Task details » The whole of the data is to be duplicated precisely.

# # #

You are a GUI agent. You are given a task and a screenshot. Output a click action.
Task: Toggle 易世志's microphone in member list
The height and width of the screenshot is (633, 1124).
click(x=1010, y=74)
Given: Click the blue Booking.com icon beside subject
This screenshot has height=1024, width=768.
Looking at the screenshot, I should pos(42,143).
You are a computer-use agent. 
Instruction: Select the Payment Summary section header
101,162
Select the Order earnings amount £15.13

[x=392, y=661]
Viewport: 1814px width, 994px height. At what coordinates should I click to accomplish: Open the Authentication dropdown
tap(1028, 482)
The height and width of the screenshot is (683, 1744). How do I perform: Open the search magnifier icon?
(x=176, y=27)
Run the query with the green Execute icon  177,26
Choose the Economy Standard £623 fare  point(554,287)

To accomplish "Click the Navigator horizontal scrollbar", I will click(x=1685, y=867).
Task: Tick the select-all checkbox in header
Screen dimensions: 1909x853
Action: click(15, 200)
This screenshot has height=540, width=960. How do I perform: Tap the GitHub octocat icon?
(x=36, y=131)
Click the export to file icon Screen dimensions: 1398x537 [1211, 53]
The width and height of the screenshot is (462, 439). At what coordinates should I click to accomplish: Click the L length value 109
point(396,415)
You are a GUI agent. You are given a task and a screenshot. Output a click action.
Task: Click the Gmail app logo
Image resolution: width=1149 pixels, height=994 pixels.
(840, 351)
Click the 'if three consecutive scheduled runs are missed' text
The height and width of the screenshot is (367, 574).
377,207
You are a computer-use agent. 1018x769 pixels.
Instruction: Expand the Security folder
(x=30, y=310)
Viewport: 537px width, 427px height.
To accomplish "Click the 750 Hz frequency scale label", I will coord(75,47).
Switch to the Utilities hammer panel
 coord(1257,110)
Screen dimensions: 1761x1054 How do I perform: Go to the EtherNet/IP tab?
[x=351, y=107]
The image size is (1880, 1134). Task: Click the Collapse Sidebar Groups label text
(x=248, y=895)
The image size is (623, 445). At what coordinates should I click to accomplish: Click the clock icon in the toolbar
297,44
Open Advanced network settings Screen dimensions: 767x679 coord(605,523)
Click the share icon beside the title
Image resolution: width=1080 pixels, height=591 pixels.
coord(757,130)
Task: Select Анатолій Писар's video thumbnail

# # #

Solution for this task »
You are a GUI agent. You are given a task and a screenshot. Output a click action.
Task: Toggle 易世志's microphone in member list
The height and width of the screenshot is (633, 1124).
click(x=1010, y=74)
Given: Click the blue Booking.com icon beside subject
This screenshot has height=1024, width=768.
Looking at the screenshot, I should pos(42,143).
You are a computer-use agent. 
Instruction: Select the Payment Summary section header
101,162
Select the Order earnings amount £15.13

[x=392, y=661]
Viewport: 1814px width, 994px height. At what coordinates should I click to accomplish: Open the Authentication dropdown
tap(1028, 482)
The height and width of the screenshot is (683, 1744). How do I perform: Open the search magnifier icon?
(x=176, y=27)
Run the query with the green Execute icon  177,26
Choose the Economy Standard £623 fare  point(554,287)

To accomplish "Click the Navigator horizontal scrollbar", I will click(x=1685, y=867).
Task: Tick the select-all checkbox in header
Screen dimensions: 1909x853
Action: click(15, 200)
This screenshot has height=540, width=960. How do I perform: Tap the GitHub octocat icon?
(x=36, y=131)
Click the export to file icon Screen dimensions: 1398x537 [1211, 53]
The width and height of the screenshot is (462, 439). At what coordinates should I click to accomplish: Click the L length value 109
point(396,415)
You are a GUI agent. You are given a task and a screenshot. Output a click action.
Task: Click the Gmail app logo
Image resolution: width=1149 pixels, height=994 pixels.
(840, 351)
Click the 'if three consecutive scheduled runs are missed' text
The height and width of the screenshot is (367, 574).
377,207
You are a computer-use agent. 1018x769 pixels.
Instruction: Expand the Security folder
(x=30, y=310)
Viewport: 537px width, 427px height.
To accomplish "Click the 750 Hz frequency scale label", I will coord(75,47).
Switch to the Utilities hammer panel
 coord(1257,110)
Screen dimensions: 1761x1054 How do I perform: Go to the EtherNet/IP tab?
[x=351, y=107]
The image size is (1880, 1134). Task: Click the Collapse Sidebar Groups label text
(x=248, y=895)
The image size is (623, 445). At what coordinates should I click to accomplish: Click the clock icon in the toolbar
297,44
Open Advanced network settings Screen dimensions: 767x679 coord(605,523)
Click the share icon beside the title
Image resolution: width=1080 pixels, height=591 pixels.
coord(757,130)
Task: Select Анатолій Писар's video thumbnail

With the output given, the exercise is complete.